Un demi-siècle s’est écoulé, et aujourd’hui, l’AGEVP est toujours active da façon régulière, devenant ainsi la plus ancienne organisation de Vietnamiens en France, voire à l’étranger. Cependant, avec la naissance des partis politiques et des organisations vietnamiennes, les rôles et responsabilités politiques de l’AGEVP ont changé. L’AGEVP continue d’être un groupe dynamique de la communauté vietnamienne. Elle contribue aux efforts de lutte pour la démocratie au Vietnam. Elle apporte une aide aux jeunes étudiants d’origine vietnamienne ou venant du Vietnam pour leurs études supérieures en France. Elle vise toujours à construire une communauté civile saine, en harmonie avec le contexte d’un monde civilisé progressiste.

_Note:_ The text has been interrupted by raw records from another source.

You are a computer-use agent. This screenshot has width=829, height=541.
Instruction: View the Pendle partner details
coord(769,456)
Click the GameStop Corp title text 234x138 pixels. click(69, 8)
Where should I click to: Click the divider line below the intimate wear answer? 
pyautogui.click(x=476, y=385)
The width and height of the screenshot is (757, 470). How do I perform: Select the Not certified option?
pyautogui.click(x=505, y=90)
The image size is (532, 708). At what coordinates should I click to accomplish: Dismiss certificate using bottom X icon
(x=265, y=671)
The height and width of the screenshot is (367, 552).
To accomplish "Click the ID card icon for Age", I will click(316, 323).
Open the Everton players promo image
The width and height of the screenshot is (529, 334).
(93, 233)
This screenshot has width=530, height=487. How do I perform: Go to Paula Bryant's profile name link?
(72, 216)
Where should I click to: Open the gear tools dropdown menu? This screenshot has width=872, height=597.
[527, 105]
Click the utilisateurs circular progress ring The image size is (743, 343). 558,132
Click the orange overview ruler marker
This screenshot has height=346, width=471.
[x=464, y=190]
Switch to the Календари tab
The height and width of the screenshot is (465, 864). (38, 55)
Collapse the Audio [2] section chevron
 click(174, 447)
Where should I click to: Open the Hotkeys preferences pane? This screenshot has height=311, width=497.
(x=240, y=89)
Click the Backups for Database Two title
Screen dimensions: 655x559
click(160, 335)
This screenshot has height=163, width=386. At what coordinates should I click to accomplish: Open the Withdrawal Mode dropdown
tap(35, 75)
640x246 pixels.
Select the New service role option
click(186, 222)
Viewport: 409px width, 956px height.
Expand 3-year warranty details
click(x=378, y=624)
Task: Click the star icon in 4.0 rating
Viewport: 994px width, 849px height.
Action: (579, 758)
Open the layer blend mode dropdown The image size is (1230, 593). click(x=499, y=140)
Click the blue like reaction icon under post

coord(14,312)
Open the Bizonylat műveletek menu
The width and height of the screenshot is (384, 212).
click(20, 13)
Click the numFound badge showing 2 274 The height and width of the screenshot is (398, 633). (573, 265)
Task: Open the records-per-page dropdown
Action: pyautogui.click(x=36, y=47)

Une communauté saine, source de fierté pour les Vietnamiens en France, apportant son soutien à la population civile dans le pays qui fait progressivement pression sur le parti communiste afin que ce dernier démissionne, tel sera le projet commun du peuple vietnamien de tous les âges : la génération des jeunes du 21ème siècle actuellement en charge des activités de l’AGEVP, celle des anciens étudiants qui ont marqué leurs pas dans rue Gay-Lussac, et en dernier celle des étudiants qui ont vécu la création de l’AGEVP et ses premières années.
Je me trouve à l’intersection des deux rues Berthollet et Claude Bernard. Je dirige mon regard vers l’ancien foyer Lutèce, devenu aujourd’hui hôtel trois étoiles, puis j’ai remonté la rue Gay-Lussac, suivant le parcours du groupe de jeunes cette année-là, le cœur ému car j’imagine revoir les silhouettes familières de ces étudiants.
Au cours des années universitaires 1972 – 1974, ils venaient tout juste de franchir le seuil de l’université et durent immédiatement affronter bon nombre d’épreuves les plus difficiles, lorsque survint le bouleversement de 1975. Pourtant, après des décennies, même s’ils ont migré vers d’autres cieux, ils restent toujours fidèles au Vietnam. Ils réalisent encore beaucoup de choses, utiles pour la prochaine génération et pour la communauté vietnamienne.